- **ASSIGNMENT**
Could you copy the lines below exactly, leaving none out?

- **EXCERPTED RECORDS**
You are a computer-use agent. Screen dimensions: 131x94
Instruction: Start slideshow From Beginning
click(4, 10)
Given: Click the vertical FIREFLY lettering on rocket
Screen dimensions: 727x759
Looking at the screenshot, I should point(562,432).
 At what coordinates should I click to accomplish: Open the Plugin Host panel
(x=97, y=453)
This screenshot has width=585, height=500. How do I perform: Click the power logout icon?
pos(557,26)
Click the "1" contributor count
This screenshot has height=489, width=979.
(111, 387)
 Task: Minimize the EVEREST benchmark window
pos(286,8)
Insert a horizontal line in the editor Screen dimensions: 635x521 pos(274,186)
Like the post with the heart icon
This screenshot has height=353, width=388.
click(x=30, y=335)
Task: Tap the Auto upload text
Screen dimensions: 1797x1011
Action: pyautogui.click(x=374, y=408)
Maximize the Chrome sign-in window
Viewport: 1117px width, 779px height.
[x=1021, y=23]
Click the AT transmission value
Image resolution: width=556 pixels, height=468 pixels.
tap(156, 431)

- **REPLY TO THE EXERCISE**
You are a computer-use agent. Screen dimensions: 131x94
Instruction: Start slideshow From Beginning
click(4, 10)
Given: Click the vertical FIREFLY lettering on rocket
Screen dimensions: 727x759
Looking at the screenshot, I should point(562,432).
 At what coordinates should I click to accomplish: Open the Plugin Host panel
(x=97, y=453)
This screenshot has width=585, height=500. How do I perform: Click the power logout icon?
pos(557,26)
Click the "1" contributor count
This screenshot has height=489, width=979.
(111, 387)
 Task: Minimize the EVEREST benchmark window
pos(286,8)
Insert a horizontal line in the editor Screen dimensions: 635x521 pos(274,186)
Like the post with the heart icon
This screenshot has height=353, width=388.
click(x=30, y=335)
Task: Tap the Auto upload text
Screen dimensions: 1797x1011
Action: pyautogui.click(x=374, y=408)
Maximize the Chrome sign-in window
Viewport: 1117px width, 779px height.
[x=1021, y=23]
Click the AT transmission value
Image resolution: width=556 pixels, height=468 pixels.
tap(156, 431)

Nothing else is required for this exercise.